I'm hoping to do this every week. We'll see how it goes!
Second painting night of the year: We had an excellent model, but I was struggling to get his face, and you will see that. I never really got his face until the very end. I’ll explain why I think that happened as I go along.
First of all, I think it started with the hat. The hat stood out as a strong element on the model, so I painted it first. I probably should have started with the eyes and nose portion of the face.
This forced me to work from the outer proportions inside and make the inside fit the outside. To do that I really had to nail the outer proportions . . . and I didn’t.
I squished the face horizontally, and so I fixed that here and went on to lay in more value. However, the face was too large in the head, and I didn’t realize that yet.
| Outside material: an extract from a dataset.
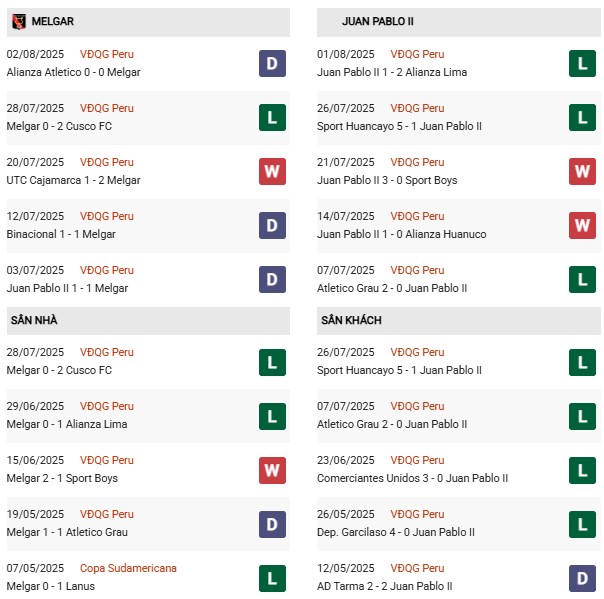Image resolution: width=604 pixels, height=599 pixels.
Task: Click the MELGAR header title
Action: pyautogui.click(x=52, y=21)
The most significant difference between this step and the last one is his left ear. I lowered it slightly. In the midst of painting the artist is constantly checking the proportions and alignments of all the features in relation to the whole picture and to each other. Sometimes it can be very complex to isolate one problem in the middle of a cacophony of problems.
In this step I just piled on a bunch of value.
Here I refined the beard and the eyes. After doing that, I realized two things about my painting: First, the face was too big for the head, as I’ve mentioned before. Second, his eyes looked slightly wall-eyed and that bothered me.
Here I fixed the face by squishing it up into the head. Right now it looks strange, but in later steps it should all make sense.
Finally, I decided to compose my painting. I felt that positioning his head slightly toward the left side of the painting would eventually create a dynamic composition after I introduced the color and finished the painting.
Also, I obliterating some of the detail work in the eyes and mouth. This will prepare for better detail later.
At this point I am finally satisfied with the general proportions of the face. The eye sockets take up the right amount of space. The mouth is in correct proportion to the mandible.
On the foundation of a strong value painting, color can happen very fast. Since I had been working transparently over the background, I could paint the warm light underneath the face. The warm shadows I painted over the face and then I crunched the layers together.
With the cool and warm light dynamic happening, I felt comfortable painting the eyes again.
I solidified light play over the flesh and worked on the mouth.
My fellow artist were finished and I was dawdling on. So I laid in as many final details as possible. The mouth finally looked the way I wanted it to look. So I called it quits.
This morning I revisited the painting, added value to the background and played with the levels, hue and saturation. I wish I could change the hat and the shirt, but I’m leaving it the way it is. At some point the artist must stop, and that point is happening . . . now.